Comments and Discussion

5 Responses

  1. I believe that we, as members of one body, the Church, are currently being tested. That testing is to reveal whether or not we will choose to once again live counter culturally like the early church, or continue to reflect the secular culture around us. If an awakening is now truly in progress, then there will be visible, long term fruit; if there is fruit, then it will be tested to verify its authenticity.

  2. Life tests for Christians reveal our position in fear or faith. Consider the storm Jesus commanded to stop.
    Mark 4:40
    He said to them, “Why are you so afraid? Have you still no faith?”
    1 John 4:18
    There is no fear in love, but perfect love casts out fear. For fear has to do with punishment, and whoever fears has not been perfected in love.
    2 Timothy 1:7
    For God gave us a spirit not of fear but of power and love and self-control.
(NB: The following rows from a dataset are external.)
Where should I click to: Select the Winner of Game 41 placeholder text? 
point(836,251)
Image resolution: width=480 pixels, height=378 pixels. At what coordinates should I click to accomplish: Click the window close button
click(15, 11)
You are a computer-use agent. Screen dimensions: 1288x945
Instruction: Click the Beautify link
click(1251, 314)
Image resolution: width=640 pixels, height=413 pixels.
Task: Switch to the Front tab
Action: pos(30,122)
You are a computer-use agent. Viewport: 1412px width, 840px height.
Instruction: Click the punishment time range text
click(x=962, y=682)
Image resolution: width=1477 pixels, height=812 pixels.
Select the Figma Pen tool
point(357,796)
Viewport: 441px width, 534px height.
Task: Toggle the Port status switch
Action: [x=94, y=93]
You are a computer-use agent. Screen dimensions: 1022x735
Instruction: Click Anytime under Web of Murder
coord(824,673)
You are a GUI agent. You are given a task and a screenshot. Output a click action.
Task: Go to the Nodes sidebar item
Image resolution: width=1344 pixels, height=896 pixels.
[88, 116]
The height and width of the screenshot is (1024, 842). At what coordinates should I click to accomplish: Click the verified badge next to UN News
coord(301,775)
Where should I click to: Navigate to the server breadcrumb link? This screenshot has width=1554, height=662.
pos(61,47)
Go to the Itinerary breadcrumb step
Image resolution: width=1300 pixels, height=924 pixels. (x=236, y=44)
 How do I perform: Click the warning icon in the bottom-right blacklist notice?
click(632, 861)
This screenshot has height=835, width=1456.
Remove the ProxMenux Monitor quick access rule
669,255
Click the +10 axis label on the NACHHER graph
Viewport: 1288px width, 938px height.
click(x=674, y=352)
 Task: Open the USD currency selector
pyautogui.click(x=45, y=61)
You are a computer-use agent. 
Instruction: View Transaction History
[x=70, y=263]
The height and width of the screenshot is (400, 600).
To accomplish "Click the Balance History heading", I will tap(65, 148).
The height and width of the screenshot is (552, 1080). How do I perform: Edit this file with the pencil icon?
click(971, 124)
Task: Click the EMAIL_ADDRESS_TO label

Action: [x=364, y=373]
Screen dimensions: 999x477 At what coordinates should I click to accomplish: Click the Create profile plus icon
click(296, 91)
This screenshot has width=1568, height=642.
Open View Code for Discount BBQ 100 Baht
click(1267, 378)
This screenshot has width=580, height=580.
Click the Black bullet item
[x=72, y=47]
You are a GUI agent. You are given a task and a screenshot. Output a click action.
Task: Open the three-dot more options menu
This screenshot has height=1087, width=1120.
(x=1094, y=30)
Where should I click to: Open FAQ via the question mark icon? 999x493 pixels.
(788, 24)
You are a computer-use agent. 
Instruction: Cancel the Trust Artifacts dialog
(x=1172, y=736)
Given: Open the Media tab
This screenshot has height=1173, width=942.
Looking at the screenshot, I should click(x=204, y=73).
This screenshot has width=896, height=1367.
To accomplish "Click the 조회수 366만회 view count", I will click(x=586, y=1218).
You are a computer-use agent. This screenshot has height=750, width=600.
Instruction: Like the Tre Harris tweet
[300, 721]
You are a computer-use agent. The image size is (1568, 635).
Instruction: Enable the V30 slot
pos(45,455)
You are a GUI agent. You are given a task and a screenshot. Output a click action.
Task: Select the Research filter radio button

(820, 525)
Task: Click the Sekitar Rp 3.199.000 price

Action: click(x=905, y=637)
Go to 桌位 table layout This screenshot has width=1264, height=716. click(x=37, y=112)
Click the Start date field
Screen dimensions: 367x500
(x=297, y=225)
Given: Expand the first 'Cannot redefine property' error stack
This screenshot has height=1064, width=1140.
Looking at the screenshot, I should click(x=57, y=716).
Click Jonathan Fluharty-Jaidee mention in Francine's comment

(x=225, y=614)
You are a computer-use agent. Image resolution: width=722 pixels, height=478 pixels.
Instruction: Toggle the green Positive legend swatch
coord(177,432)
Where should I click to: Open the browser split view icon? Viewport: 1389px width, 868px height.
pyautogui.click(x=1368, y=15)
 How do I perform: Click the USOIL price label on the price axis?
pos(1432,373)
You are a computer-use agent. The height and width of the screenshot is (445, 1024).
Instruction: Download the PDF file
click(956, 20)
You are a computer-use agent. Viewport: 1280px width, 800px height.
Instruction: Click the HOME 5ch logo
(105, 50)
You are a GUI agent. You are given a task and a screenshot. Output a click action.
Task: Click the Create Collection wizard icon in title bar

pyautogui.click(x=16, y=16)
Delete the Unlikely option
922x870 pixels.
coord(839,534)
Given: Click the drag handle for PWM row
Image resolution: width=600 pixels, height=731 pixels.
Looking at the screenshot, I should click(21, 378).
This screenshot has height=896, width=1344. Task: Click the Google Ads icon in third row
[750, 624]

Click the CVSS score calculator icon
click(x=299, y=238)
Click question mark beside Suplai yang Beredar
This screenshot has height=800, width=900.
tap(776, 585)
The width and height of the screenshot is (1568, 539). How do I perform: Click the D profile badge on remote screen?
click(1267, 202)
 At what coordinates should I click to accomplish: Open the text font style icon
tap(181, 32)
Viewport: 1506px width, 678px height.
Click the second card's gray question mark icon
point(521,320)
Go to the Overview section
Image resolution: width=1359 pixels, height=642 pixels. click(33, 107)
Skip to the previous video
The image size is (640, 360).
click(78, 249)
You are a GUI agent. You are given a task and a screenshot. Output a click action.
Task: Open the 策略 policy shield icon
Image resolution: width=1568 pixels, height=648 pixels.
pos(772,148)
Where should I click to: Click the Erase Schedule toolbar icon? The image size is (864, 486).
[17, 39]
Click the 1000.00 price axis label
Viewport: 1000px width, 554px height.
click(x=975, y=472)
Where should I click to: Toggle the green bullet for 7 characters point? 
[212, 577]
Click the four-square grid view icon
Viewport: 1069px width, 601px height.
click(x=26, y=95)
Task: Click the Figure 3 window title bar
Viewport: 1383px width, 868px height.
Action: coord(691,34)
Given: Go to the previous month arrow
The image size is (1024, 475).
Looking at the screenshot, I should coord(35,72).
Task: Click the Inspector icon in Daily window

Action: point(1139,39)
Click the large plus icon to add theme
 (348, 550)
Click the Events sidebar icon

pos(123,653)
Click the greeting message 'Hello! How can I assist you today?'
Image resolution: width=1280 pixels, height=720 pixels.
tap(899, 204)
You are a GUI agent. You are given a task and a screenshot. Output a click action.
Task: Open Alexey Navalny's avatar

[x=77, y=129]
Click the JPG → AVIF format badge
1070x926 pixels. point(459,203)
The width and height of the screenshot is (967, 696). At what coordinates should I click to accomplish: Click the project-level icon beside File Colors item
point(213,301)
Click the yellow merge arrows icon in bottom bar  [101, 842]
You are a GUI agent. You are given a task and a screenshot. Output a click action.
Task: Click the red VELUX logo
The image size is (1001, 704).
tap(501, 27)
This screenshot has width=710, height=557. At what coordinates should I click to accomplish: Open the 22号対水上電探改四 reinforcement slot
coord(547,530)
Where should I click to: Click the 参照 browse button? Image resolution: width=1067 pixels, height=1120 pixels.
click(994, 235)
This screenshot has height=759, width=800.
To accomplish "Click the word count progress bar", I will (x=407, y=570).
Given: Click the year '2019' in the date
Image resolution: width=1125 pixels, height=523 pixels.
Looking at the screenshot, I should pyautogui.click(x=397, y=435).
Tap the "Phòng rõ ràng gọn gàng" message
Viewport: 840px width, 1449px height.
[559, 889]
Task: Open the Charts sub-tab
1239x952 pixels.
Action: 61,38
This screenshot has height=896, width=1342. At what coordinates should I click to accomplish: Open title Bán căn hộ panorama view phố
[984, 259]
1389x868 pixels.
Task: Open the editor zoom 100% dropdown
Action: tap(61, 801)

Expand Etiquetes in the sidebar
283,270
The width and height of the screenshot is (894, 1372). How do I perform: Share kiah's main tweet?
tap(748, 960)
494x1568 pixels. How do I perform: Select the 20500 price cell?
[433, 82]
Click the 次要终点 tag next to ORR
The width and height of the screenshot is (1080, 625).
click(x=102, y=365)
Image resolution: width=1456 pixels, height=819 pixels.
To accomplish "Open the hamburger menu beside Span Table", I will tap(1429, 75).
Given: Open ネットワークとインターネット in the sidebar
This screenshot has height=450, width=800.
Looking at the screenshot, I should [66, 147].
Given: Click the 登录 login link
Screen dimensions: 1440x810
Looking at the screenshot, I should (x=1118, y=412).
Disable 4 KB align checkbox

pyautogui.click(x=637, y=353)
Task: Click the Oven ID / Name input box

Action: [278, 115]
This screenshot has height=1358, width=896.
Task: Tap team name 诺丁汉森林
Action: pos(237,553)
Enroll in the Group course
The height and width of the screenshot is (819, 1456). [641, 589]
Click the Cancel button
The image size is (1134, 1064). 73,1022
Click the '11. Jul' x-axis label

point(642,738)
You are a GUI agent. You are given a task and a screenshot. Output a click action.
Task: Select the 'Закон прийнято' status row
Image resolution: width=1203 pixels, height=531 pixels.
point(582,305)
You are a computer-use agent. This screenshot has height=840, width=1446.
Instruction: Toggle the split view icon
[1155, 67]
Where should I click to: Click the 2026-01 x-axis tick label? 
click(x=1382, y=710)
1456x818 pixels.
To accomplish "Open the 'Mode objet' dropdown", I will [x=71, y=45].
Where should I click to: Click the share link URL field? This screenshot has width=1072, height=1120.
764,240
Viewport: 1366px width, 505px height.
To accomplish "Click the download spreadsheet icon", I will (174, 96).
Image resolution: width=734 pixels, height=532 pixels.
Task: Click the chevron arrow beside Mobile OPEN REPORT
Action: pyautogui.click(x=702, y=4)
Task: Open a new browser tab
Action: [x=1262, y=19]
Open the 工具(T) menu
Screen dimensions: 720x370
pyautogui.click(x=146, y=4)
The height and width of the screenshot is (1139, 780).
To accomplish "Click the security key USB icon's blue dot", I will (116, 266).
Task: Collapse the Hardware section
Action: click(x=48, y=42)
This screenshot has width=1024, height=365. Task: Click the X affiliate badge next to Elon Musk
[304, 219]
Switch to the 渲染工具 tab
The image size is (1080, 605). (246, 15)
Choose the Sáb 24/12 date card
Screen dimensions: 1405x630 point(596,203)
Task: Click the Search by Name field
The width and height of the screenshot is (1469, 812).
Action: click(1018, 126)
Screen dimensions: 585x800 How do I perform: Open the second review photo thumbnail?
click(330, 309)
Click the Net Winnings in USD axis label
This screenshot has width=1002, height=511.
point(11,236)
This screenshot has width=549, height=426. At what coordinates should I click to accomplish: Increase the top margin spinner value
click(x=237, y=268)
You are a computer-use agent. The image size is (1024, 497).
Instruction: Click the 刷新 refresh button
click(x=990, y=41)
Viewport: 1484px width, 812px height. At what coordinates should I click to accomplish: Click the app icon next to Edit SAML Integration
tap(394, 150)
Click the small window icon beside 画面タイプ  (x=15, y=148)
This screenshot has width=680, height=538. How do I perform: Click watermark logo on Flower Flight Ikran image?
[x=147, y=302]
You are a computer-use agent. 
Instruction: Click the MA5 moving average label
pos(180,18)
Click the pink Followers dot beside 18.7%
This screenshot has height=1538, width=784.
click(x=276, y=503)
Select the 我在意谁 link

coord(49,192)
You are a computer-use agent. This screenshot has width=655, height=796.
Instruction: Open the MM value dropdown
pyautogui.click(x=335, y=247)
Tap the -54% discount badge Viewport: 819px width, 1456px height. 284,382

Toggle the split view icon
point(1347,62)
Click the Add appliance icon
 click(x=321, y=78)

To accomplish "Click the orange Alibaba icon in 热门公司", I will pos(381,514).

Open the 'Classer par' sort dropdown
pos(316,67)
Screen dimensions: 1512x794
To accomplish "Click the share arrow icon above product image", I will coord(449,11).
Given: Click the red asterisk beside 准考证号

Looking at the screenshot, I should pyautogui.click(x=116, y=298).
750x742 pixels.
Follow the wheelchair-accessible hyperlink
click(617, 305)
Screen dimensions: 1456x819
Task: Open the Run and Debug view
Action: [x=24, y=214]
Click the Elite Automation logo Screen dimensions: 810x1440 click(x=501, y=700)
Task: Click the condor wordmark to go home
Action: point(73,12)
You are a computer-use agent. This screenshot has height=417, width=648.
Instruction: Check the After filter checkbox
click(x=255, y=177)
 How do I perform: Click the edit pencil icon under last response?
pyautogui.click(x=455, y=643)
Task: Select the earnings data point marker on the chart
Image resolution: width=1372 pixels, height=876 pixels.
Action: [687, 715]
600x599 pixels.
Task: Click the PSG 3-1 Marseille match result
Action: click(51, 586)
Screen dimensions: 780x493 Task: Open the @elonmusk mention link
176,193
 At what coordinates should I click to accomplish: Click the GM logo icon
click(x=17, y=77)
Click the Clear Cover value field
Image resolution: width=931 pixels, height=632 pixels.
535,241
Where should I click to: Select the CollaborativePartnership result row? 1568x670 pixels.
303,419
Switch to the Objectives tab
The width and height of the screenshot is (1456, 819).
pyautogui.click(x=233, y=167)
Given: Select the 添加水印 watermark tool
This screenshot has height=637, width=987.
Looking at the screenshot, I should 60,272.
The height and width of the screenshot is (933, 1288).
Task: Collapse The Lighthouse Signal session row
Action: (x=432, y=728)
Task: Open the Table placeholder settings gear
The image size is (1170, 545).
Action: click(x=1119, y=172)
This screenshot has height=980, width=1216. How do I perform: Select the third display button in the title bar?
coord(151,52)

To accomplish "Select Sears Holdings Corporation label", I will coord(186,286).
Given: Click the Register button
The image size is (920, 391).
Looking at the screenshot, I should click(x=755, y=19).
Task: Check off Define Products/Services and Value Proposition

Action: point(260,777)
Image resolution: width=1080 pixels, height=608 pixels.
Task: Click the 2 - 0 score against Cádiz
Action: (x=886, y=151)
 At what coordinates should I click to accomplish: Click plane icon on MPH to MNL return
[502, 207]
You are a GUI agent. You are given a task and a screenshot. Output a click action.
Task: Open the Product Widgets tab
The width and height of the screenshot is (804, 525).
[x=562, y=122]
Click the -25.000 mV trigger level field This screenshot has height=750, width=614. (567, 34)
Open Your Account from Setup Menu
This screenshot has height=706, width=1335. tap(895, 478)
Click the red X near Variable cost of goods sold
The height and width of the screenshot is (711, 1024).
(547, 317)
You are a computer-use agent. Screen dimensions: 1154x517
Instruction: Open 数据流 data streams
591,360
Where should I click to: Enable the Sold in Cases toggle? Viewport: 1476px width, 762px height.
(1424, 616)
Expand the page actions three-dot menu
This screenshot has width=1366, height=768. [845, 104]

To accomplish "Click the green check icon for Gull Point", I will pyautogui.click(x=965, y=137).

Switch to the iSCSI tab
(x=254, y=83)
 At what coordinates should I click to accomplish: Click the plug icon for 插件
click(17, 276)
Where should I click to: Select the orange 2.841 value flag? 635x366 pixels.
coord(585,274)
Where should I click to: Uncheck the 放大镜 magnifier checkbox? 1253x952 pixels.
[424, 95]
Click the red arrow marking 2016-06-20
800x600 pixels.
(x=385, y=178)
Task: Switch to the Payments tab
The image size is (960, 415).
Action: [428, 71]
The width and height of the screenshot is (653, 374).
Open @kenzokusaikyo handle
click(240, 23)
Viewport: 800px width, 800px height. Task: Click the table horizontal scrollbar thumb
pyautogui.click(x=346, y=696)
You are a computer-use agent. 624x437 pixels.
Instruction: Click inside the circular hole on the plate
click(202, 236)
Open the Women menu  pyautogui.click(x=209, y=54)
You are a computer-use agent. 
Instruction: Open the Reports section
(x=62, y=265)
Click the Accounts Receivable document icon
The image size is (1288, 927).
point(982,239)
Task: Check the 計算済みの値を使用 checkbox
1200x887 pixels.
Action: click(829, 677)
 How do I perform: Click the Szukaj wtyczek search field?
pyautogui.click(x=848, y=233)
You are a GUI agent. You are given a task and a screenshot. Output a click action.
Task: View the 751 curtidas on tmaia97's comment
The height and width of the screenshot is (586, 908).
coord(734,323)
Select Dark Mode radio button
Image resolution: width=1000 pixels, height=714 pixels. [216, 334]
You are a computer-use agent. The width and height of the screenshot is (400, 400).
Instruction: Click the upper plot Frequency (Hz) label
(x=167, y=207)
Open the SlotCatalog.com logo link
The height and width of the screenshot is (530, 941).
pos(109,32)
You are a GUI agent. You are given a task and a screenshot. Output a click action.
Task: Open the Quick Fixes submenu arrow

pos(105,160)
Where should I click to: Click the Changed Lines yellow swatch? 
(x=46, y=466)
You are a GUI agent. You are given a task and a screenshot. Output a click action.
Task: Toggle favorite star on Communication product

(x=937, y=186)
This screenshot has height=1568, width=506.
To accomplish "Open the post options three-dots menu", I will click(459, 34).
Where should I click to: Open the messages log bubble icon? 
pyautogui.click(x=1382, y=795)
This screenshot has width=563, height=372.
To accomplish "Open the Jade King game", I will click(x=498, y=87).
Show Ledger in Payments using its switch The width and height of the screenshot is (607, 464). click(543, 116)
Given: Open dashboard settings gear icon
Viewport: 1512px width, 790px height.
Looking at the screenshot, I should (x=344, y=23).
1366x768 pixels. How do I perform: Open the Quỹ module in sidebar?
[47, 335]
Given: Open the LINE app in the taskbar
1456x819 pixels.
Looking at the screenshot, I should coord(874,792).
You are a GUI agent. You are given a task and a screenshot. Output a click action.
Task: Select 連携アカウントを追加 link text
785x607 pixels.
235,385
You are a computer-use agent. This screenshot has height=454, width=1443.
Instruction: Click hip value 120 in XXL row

    We either operate in the spirit of fear (satan’s power) or the Holy Spirit (God’s love, power, Jesus).
    Either or.
    No middle ground.
    Staying 💪’n the Lord

  3. Recently I had been asking God for opportunities to interact more with people outside the safe pastures that kept me comfortable. I had need of healing and the Lord was faithful to get me there. While the woman he connected me with were awesome and are just what the great physician ordered, simultaneously HE was preparing me to be a sanctuary. The world is lost and dying without knowing it. We who are sheltered in His wings and are abiding in His shadow are so far removed from the world we in this comfort have become almost useless. I am in awe of what God is bringing to light here in these passages. Jesus in the wild. Is exactly where we are being called. The outpouring we’ve seen recently in the lives of those in their 20 something’s is the incubation, the womb of the next generation. We have little time left to reach those our age who are lost and in a fog of comfort and competitive nature. The next best vacation or remodeling project or the next upgrade of living in luxury while long term care facilities are full of lost and lonely souls. Lord prepare me YOU are. May the wild areas you are revealing to us be the chaos you, by Your Spirit will guide us to for our good, others gain and Your glory in eternity. Make me a blessing lead me in paths of righteousness for your great name.